David Bromwich interviewed by Len Gutkin. At one point, Bromwich says:

I know of faculty, both here and at other universities, who are major personalities on Twitter. They tweet links to articles, and they tweet instant reactions, off the cuff, sometimes witty and sometimes not. And there is some demagoguing. On occasion, they are compelled by an inward or outward pressure to delete their tweets.

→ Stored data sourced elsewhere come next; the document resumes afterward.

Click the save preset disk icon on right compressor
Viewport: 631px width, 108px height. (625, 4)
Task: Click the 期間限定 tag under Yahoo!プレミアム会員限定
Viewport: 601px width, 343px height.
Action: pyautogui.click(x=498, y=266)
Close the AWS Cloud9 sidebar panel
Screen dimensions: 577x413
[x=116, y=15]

To me, this simply goes against the vocation of being a scholar. Let’s not be too high and mighty, but still — we are understood to be people who deliberate, who take some time to get at what we believe to be the truth. The whole ethic of snap reactions goes against that. In the long run, it’s going to reduce the prestige of professors. It makes us more like everyone else, which a lot of academics have wanted to be all along. That’s part of the problem — the idea that we should try to erase the distinctions that separate university life, academic life, from society.

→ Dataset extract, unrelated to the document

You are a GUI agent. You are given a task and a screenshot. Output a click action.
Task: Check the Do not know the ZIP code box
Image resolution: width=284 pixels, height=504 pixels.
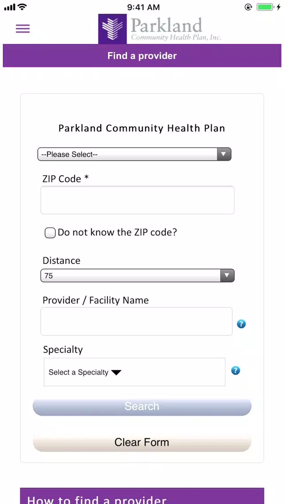pos(50,233)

Bromwich’s views were taken (in Twitter, of course) as antidemocratic, etc. But I think these criticisms miss Bromwich’s larger point. I agree with Gutkin’s later remark:

But academics are not like everyone else — or at any rate, academe is not like the other professions. The conviction that scholarship is in some sense an autonomous sphere is probably not one that scholars can do without, at least not if they want to retain the foundational privileges of academic freedom and the tenure system. Those institutions are oriented toward a vocational ideal of the academy; they do not exist in other professions, because they would make no sense there. Corporate lawyers might be rich, but they are bound by golden handcuffs. Dentists don’t have dental freedom. To dissent from Bromwich’s insistence that academic life is different from other kinds of professional life — to imagine that that conviction is simple snobbery — is to abandon academic freedom in any of its senses. (…) When Bromwich refers to the threatened “prestige of professors,” his concern is not that they won’t be accepted to the country club. His concern, precisely, is that they won’t continue to be granted, by the wider society, the freedom to do their jobs.